**WORK REQUIRED**
Take the data below and copy exactly the lines starting at the one with "Viewport: 1530px width, 1172px" and finishing at the one with "Given: Click inside the Purview search field", both included.

##### PROVIDED ENTRIES

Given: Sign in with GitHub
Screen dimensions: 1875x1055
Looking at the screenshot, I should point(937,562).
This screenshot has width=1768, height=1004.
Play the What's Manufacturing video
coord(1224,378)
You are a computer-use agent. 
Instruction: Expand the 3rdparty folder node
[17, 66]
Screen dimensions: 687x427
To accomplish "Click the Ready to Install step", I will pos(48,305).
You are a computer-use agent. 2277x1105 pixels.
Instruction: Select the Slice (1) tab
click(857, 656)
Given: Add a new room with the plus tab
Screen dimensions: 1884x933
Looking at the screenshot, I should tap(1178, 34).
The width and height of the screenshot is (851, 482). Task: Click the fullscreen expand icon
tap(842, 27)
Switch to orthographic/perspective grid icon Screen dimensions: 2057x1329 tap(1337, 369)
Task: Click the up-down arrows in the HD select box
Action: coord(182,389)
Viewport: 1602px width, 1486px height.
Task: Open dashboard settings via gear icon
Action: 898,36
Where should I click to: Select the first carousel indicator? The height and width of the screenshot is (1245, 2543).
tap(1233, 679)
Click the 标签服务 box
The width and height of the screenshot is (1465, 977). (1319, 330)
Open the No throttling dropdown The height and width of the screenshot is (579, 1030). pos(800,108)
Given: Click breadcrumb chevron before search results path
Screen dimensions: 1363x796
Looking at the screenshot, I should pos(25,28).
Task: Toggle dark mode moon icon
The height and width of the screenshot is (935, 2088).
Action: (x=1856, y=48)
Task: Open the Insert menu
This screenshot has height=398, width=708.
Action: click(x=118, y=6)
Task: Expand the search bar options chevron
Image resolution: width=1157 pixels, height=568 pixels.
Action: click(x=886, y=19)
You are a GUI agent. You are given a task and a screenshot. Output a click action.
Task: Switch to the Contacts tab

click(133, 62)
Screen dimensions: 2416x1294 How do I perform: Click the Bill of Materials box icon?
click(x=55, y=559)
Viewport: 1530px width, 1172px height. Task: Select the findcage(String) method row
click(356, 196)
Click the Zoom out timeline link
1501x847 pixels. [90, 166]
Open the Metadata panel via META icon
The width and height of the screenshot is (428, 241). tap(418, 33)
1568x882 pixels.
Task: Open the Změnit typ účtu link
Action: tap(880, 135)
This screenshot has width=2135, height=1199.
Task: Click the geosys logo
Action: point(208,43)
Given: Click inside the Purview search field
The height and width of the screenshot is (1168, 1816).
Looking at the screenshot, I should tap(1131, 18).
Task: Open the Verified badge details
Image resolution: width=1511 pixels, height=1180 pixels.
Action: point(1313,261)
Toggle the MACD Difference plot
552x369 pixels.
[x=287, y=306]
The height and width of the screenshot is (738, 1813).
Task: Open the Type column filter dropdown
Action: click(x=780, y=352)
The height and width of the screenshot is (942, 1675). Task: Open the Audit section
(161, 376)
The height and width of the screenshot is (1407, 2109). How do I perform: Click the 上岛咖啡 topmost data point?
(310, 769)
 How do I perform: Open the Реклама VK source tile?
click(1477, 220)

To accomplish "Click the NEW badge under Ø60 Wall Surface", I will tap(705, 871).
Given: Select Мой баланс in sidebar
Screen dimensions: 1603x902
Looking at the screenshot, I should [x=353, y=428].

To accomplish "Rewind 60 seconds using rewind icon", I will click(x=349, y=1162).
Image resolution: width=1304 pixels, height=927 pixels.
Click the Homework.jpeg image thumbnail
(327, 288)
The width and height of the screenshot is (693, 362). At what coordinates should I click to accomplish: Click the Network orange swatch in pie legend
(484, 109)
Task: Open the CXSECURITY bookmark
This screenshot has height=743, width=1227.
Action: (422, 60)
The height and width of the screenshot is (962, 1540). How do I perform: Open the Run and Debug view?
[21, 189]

##########

**TASK RESULT**
Viewport: 1530px width, 1172px height. Task: Select the findcage(String) method row
click(356, 196)
Click the Zoom out timeline link
1501x847 pixels. [90, 166]
Open the Metadata panel via META icon
The width and height of the screenshot is (428, 241). tap(418, 33)
1568x882 pixels.
Task: Open the Změnit typ účtu link
Action: tap(880, 135)
This screenshot has width=2135, height=1199.
Task: Click the geosys logo
Action: point(208,43)
Given: Click inside the Purview search field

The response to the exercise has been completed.